__About this exercise__
From the first line of the entries down to the line with "Task: Sort the Collected column", write out every line exactly; that last line counts, but pictures do not.

__Data for this task__
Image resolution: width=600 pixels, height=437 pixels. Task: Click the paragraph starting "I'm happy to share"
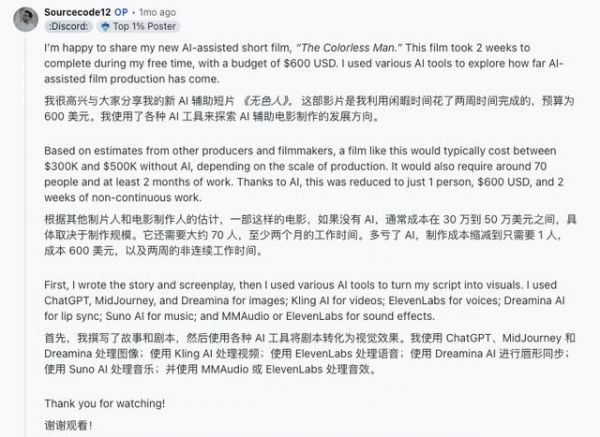pos(300,63)
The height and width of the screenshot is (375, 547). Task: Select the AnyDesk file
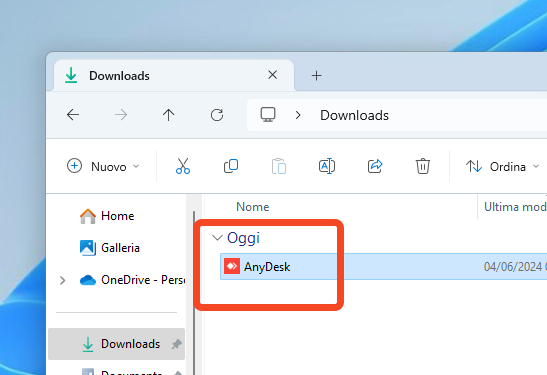[267, 267]
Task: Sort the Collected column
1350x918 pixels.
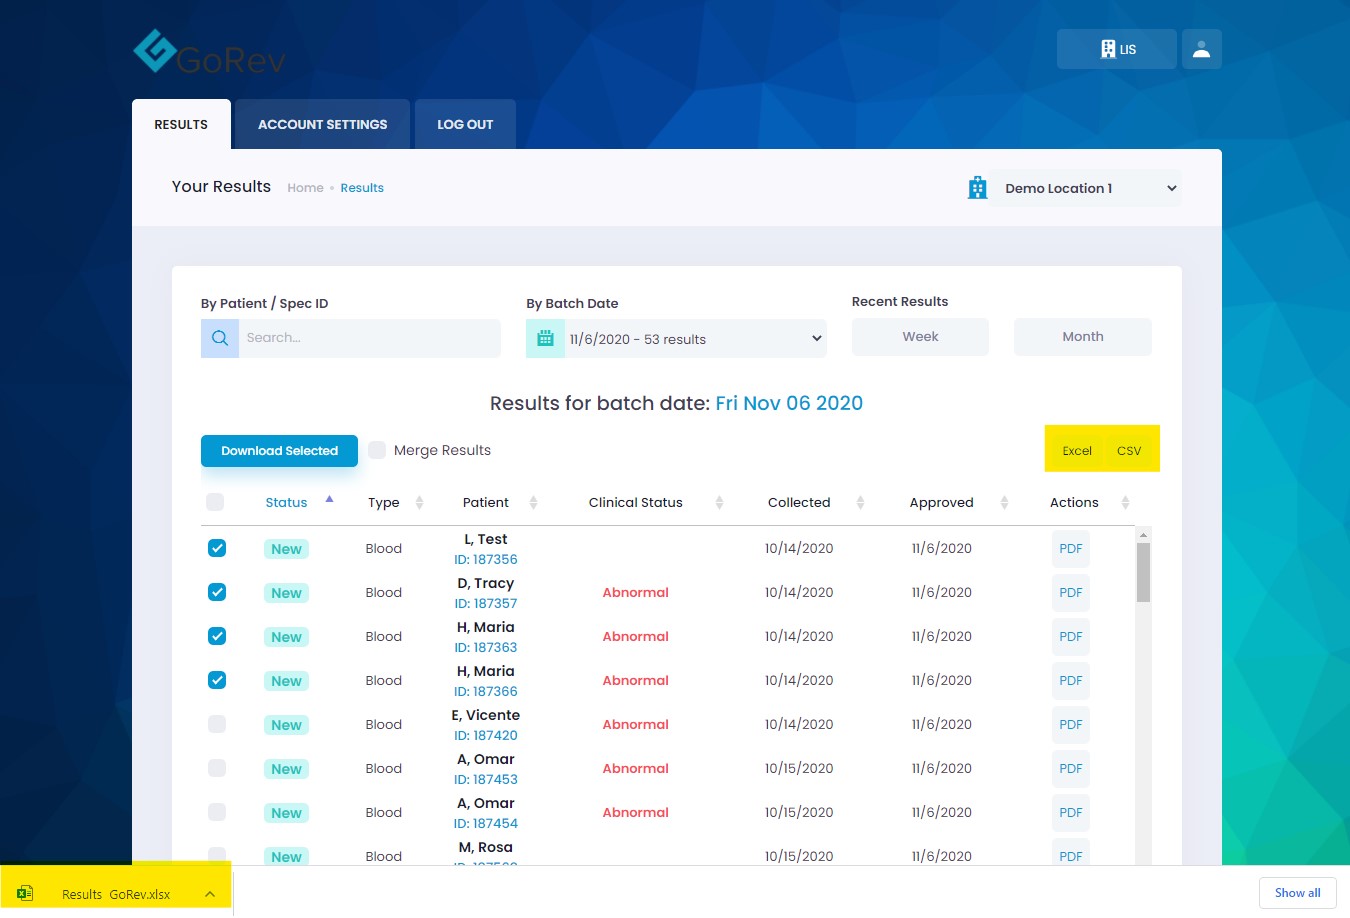Action: pos(860,503)
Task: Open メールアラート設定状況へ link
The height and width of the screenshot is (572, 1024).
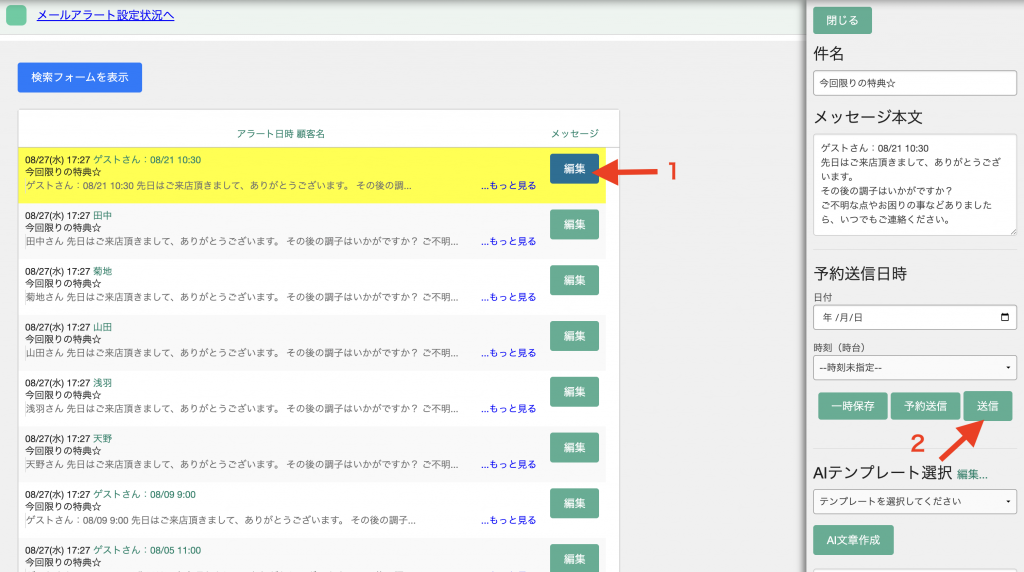Action: (105, 15)
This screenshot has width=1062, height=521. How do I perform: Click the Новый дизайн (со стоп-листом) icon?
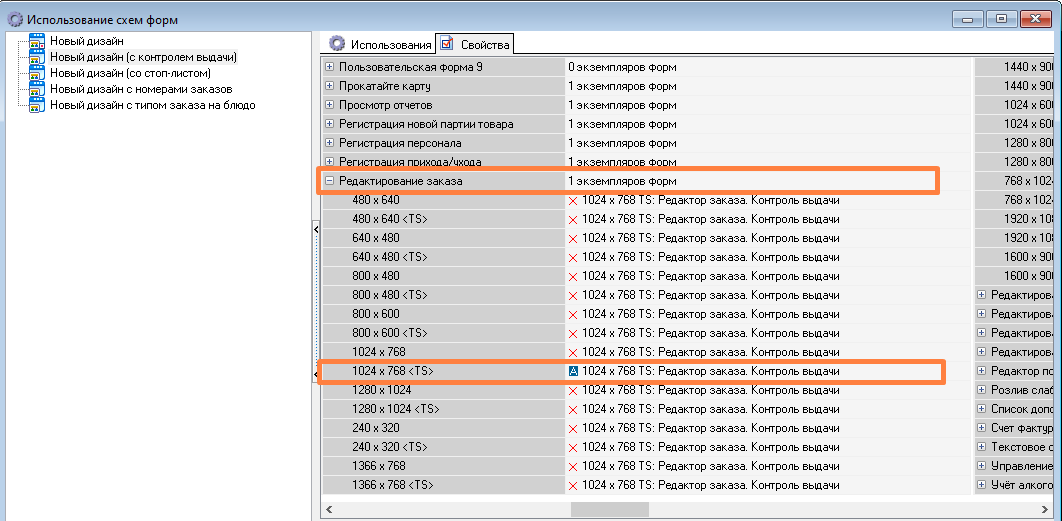(37, 73)
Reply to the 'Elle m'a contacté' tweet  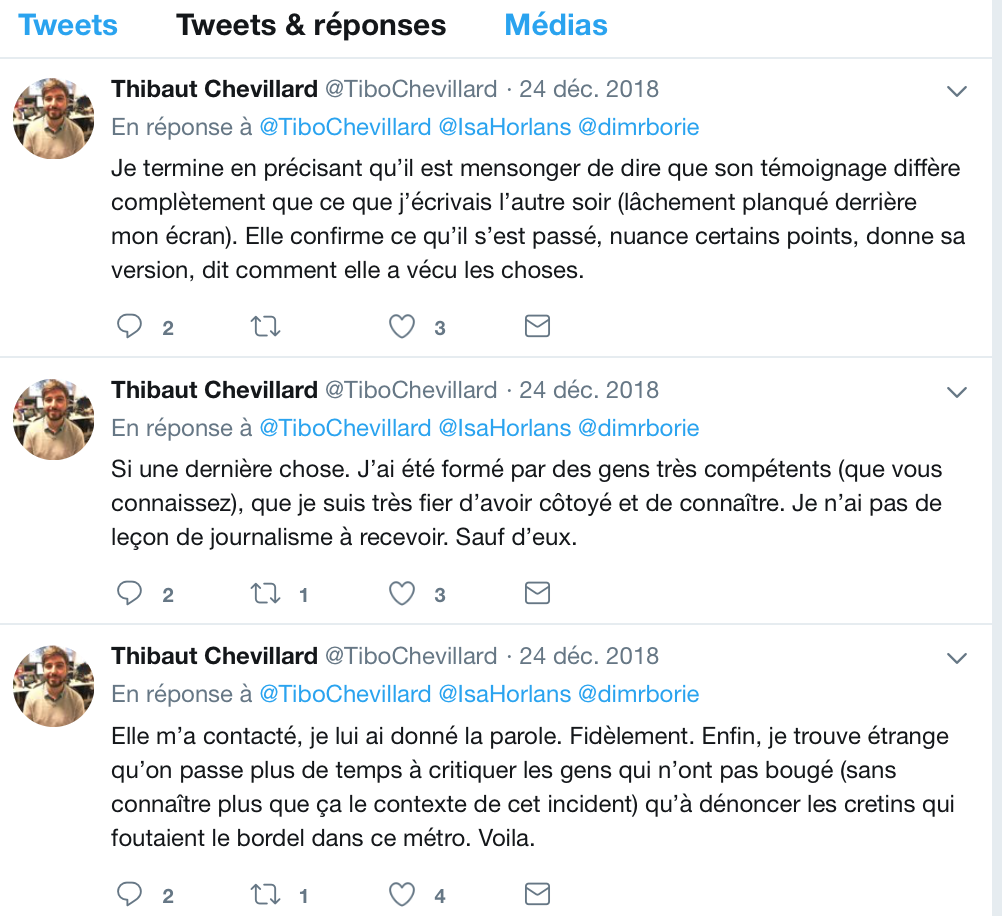point(129,894)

__Exercise answer__
Image resolution: width=600 pixels, height=437 pixels. Task: Click the paragraph starting "I'm happy to share"
pos(300,63)
The height and width of the screenshot is (375, 547). Task: Select the AnyDesk file
[267, 267]
Task: Sort the Collected column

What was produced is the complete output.